- **Task description**: Filter the records for "named" and keep each line that has it.

- **Exercise input**:
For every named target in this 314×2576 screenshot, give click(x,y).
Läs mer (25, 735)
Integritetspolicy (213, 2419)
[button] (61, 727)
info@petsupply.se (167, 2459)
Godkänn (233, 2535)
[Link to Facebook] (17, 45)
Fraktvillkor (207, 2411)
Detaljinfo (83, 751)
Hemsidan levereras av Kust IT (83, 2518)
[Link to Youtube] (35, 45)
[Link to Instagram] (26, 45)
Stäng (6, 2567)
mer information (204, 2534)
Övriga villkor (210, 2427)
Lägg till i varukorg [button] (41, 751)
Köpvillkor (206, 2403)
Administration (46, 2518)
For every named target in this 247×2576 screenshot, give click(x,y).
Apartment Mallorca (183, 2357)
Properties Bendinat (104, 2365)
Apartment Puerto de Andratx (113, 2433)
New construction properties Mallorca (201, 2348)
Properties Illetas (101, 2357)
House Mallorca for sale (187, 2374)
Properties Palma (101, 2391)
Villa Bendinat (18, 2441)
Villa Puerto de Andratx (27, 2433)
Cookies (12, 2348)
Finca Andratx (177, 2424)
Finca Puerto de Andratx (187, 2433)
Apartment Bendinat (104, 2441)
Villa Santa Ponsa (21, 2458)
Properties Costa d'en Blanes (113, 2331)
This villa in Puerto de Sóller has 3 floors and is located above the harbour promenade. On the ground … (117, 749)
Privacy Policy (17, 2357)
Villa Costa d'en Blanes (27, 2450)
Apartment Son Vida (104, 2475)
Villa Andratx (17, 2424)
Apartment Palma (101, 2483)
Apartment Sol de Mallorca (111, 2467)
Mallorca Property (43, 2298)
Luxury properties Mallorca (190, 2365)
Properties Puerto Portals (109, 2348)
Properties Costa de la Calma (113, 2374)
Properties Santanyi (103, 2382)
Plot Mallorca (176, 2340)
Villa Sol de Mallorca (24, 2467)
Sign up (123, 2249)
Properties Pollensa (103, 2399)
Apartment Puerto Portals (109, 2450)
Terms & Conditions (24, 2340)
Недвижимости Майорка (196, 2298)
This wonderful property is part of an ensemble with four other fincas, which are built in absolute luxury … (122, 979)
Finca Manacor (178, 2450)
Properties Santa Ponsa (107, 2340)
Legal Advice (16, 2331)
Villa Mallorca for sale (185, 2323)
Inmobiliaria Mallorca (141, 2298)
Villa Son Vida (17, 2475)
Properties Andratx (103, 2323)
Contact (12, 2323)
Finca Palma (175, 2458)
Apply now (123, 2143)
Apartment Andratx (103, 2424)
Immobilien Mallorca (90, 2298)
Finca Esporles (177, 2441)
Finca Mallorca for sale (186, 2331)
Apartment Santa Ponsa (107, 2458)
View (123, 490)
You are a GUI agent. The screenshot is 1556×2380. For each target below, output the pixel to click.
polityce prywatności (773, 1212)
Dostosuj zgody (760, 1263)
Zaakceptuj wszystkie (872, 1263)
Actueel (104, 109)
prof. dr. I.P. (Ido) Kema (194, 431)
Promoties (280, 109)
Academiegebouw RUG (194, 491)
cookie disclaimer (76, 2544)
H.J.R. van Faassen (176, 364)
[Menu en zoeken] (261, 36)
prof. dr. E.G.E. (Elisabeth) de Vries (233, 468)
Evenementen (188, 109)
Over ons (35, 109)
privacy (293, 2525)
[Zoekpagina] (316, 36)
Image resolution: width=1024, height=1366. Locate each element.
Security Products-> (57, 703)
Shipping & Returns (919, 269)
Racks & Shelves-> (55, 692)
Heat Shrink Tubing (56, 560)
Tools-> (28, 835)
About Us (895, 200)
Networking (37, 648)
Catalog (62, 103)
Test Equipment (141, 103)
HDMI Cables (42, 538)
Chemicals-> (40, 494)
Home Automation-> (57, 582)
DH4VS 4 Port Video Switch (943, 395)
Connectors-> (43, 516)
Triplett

- **Expected output**:
For every named target in this 314×2576 screenshot, give click(x,y).
For every named target in this 247×2576 screenshot, give click(x,y).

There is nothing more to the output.